Aim of the task: For the records that follow, please set down exactly the lines between the one holding "Instruction: Open the 03:43:33" and the one holding "1036x651 pixels.", inclusive, and only those.
########
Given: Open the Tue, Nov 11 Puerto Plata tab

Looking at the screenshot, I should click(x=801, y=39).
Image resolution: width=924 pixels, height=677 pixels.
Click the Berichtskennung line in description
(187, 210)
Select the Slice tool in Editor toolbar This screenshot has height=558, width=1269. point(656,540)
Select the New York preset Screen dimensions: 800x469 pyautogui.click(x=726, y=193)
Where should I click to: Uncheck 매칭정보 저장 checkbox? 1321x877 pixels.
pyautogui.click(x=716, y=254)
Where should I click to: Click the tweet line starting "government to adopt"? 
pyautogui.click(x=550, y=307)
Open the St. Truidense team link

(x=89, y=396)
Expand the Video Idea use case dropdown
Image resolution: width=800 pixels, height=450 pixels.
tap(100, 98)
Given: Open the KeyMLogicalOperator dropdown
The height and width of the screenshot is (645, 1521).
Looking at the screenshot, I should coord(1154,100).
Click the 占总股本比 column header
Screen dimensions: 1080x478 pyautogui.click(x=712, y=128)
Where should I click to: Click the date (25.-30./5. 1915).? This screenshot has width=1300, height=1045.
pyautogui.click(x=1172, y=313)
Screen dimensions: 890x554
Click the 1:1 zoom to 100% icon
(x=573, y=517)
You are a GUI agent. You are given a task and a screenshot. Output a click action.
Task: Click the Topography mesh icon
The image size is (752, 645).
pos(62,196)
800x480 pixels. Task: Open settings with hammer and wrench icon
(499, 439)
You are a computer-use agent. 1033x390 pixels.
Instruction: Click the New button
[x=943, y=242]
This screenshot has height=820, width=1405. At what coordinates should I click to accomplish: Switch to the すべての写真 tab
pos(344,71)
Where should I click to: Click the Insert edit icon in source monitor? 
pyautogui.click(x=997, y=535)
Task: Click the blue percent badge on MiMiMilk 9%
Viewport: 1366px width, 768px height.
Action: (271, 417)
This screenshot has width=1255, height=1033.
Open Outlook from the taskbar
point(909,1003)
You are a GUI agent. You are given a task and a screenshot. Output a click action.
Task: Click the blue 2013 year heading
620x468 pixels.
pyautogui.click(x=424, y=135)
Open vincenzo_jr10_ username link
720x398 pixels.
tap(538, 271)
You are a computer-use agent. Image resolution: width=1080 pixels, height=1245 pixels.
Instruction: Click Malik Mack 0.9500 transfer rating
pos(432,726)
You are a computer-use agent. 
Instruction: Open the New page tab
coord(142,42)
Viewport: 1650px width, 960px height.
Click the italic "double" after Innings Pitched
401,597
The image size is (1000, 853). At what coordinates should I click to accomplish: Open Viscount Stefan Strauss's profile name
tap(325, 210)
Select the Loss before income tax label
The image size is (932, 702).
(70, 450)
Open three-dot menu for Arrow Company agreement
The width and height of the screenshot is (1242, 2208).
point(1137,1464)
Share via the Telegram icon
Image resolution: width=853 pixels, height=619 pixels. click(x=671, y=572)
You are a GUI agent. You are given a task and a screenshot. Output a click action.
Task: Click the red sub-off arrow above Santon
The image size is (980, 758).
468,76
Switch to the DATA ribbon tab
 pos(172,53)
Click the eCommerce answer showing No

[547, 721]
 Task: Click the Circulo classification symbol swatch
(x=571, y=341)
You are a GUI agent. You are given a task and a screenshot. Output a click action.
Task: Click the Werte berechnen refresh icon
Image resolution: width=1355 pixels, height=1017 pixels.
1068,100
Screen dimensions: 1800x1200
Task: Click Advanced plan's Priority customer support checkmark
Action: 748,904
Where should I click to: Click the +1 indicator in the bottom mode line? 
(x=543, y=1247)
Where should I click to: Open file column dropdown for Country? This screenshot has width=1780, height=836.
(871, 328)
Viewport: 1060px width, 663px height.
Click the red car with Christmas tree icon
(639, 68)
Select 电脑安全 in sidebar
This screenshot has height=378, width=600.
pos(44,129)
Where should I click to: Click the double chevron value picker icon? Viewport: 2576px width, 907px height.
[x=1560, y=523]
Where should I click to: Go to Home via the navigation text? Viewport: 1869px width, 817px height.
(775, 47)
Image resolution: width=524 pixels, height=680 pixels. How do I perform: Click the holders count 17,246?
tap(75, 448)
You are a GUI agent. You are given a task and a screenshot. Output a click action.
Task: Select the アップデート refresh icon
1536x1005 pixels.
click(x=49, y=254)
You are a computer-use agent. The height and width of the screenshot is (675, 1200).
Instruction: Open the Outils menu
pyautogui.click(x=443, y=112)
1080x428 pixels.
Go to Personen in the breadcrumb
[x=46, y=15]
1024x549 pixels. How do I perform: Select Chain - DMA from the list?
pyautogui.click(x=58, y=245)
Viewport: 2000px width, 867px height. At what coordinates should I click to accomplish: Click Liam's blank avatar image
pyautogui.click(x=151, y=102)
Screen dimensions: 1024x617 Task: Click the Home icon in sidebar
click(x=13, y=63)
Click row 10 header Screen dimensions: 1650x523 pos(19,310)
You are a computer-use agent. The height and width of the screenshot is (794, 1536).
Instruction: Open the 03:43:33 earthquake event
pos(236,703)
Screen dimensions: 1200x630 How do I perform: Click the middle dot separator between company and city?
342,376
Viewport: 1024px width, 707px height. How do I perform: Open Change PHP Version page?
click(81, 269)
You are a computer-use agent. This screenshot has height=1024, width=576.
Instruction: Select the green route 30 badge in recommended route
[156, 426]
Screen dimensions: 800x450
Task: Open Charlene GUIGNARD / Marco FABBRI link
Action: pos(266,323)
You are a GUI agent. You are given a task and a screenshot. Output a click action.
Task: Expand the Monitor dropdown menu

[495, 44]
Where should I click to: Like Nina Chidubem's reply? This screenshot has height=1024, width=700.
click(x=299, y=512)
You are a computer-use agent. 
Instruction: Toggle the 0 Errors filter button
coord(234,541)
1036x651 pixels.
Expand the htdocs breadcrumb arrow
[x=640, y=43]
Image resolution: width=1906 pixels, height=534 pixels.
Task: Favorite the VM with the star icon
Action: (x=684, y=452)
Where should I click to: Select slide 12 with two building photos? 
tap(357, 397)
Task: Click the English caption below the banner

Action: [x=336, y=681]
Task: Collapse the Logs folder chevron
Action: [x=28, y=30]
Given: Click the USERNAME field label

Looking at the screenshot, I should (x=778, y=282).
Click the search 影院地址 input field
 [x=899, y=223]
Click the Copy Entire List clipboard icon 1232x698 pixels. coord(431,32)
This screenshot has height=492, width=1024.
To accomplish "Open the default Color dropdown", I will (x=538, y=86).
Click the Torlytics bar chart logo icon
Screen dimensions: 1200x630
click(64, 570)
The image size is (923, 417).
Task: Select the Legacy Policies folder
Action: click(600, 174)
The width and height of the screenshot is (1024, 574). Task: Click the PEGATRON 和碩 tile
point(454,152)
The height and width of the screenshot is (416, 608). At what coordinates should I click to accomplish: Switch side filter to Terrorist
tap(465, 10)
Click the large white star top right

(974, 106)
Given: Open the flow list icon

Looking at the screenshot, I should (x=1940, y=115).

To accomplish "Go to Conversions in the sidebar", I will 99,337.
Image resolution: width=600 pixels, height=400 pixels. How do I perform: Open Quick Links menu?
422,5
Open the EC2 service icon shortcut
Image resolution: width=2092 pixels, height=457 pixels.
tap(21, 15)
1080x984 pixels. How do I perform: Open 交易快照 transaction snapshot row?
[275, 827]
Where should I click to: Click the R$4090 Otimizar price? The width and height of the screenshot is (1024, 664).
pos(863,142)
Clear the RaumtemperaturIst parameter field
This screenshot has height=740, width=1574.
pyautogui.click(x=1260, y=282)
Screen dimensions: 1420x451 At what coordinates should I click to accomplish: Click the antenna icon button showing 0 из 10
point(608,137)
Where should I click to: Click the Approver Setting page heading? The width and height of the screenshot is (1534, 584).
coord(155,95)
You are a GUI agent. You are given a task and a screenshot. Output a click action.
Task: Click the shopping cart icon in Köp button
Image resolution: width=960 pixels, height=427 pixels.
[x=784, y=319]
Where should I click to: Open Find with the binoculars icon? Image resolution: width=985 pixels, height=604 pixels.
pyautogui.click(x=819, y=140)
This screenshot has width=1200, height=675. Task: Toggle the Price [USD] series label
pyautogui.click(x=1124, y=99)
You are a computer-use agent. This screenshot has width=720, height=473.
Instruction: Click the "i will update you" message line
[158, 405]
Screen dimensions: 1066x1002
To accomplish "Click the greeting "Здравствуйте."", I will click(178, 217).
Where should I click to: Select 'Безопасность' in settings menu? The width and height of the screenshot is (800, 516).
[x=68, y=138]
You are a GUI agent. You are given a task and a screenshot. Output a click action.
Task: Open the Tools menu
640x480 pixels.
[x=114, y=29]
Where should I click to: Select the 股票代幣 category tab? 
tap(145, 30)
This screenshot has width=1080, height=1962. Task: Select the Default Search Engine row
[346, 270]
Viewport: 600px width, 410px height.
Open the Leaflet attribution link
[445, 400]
########
Written response:
Instruction: Open the 03:43:33 earthquake event
pos(236,703)
Screen dimensions: 1200x630 How do I perform: Click the middle dot separator between company and city?
342,376
Viewport: 1024px width, 707px height. How do I perform: Open Change PHP Version page?
click(81, 269)
You are a computer-use agent. This screenshot has height=1024, width=576.
Instruction: Select the green route 30 badge in recommended route
[156, 426]
Screen dimensions: 800x450
Task: Open Charlene GUIGNARD / Marco FABBRI link
Action: pos(266,323)
You are a GUI agent. You are given a task and a screenshot. Output a click action.
Task: Expand the Monitor dropdown menu

[495, 44]
Where should I click to: Like Nina Chidubem's reply? This screenshot has height=1024, width=700.
click(x=299, y=512)
You are a computer-use agent. 
Instruction: Toggle the 0 Errors filter button
coord(234,541)
1036x651 pixels.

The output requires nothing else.